One company, AbbVie, presented data showing its combination treatment caused a sustained virologic response, ie a cure, in 96 per cent of patients within three months as part of an international clinical trial that included Irish patients.
The company’s treatment regimen cured even patients with long-term hepatitis C, those with fibrosis and cirrhosis, those with difficult-to-treat subtypes, and those who have already failed to clear the virus after using other treatments, according to the data presented.
Shorter treatment
The new combination therapies are much more effective, and have much shorter treatment durations and far fewer side effects than the currently available treatments for hepatitis C patients.
This new class of treatment was described as "revolutionary" and "game changing" by two leading Irish hepatitis C clinicians who attended the conference. Prof Suzanne Norris, consultant hepatologist, St James's Hospital, Dublin, ensured a number of her patients were involved in the Irish part of the AbbVie trial.

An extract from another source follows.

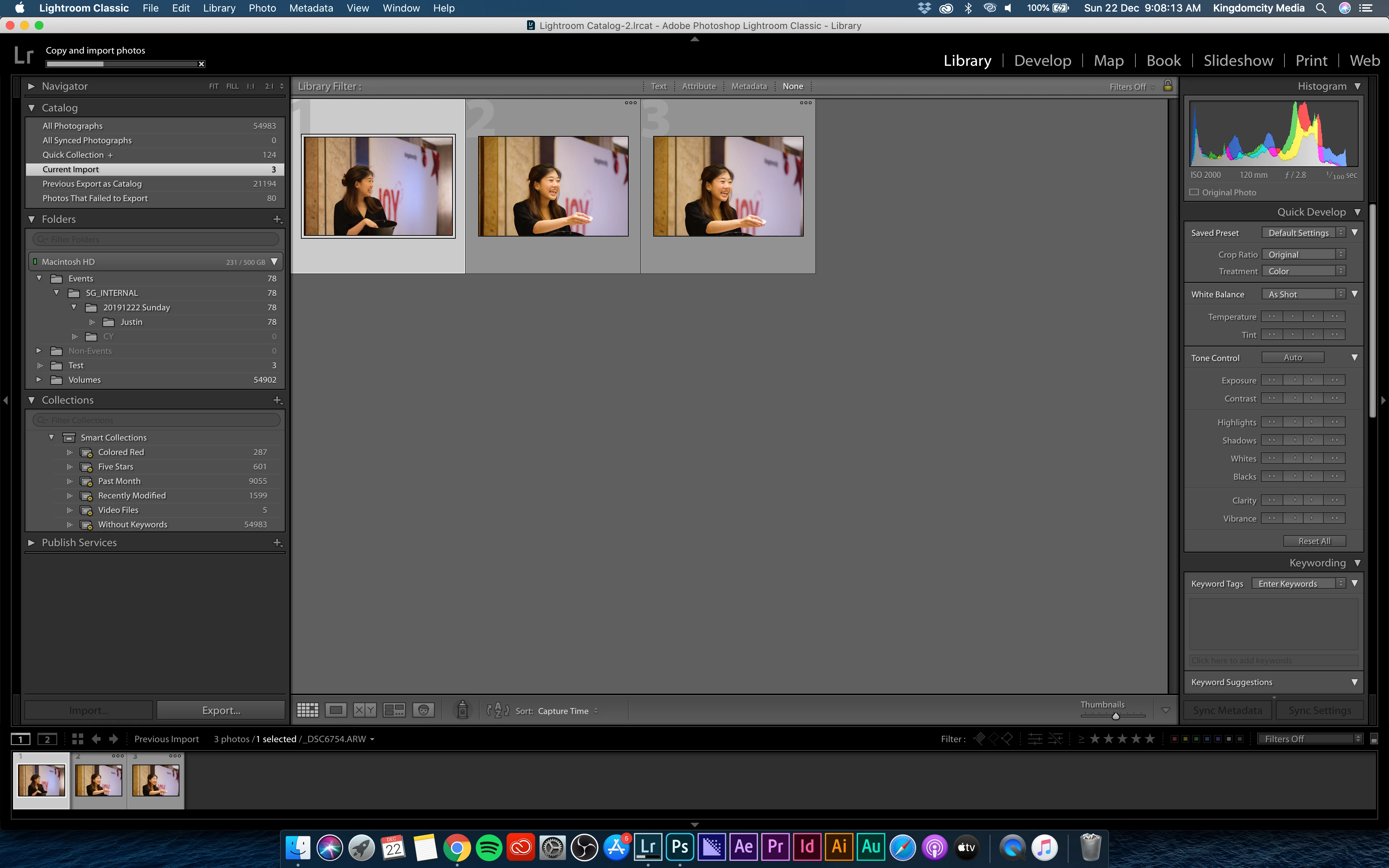Switch to Grid view icon in toolbar
The image size is (1389, 868).
[x=308, y=710]
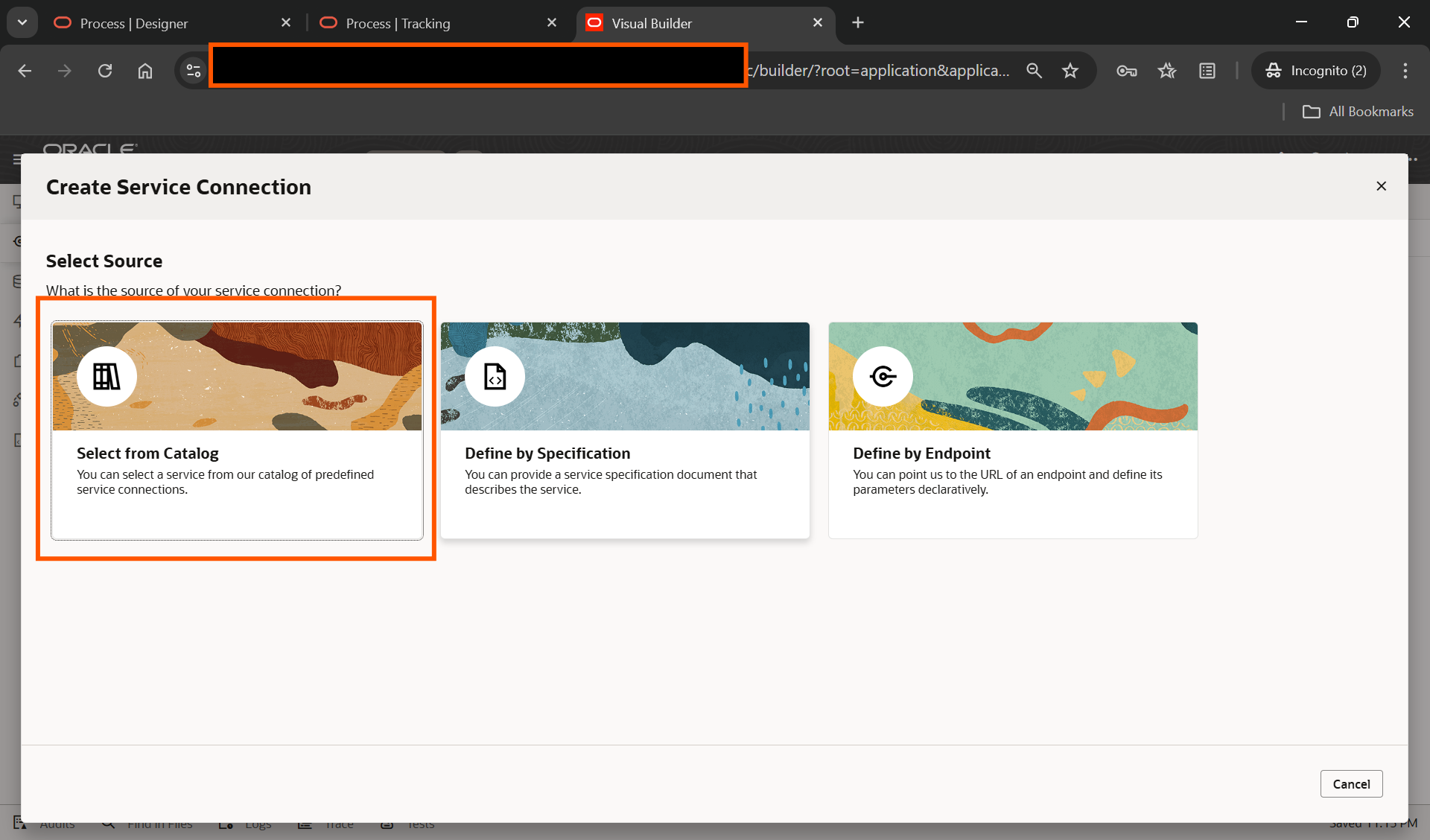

"To think compared to when there was very little we could do in the 1980s for hepatitis C to now being able to take three months or less of oral medication with around a 95 per cent cure rate, it's incredible," she told The Irish Times .
Prof Colm Bergin, consultant physician in infectious diseases at St James's, said the challenge now was the connectivity between medium and long-term gain for the health service versus the short-term costs of the treatment.
Technology assessment
One of the new combination therapies, sofosbuvir made by Gilead, is undergoing a health technology assessment by the National Centre for Pharmacoeconomics.
While no details of the Irish prices of the new therapies have been released, sofosbuvir (Sovaldi) has been approved in the US at the cost of $84,000 (€61,000) per patient.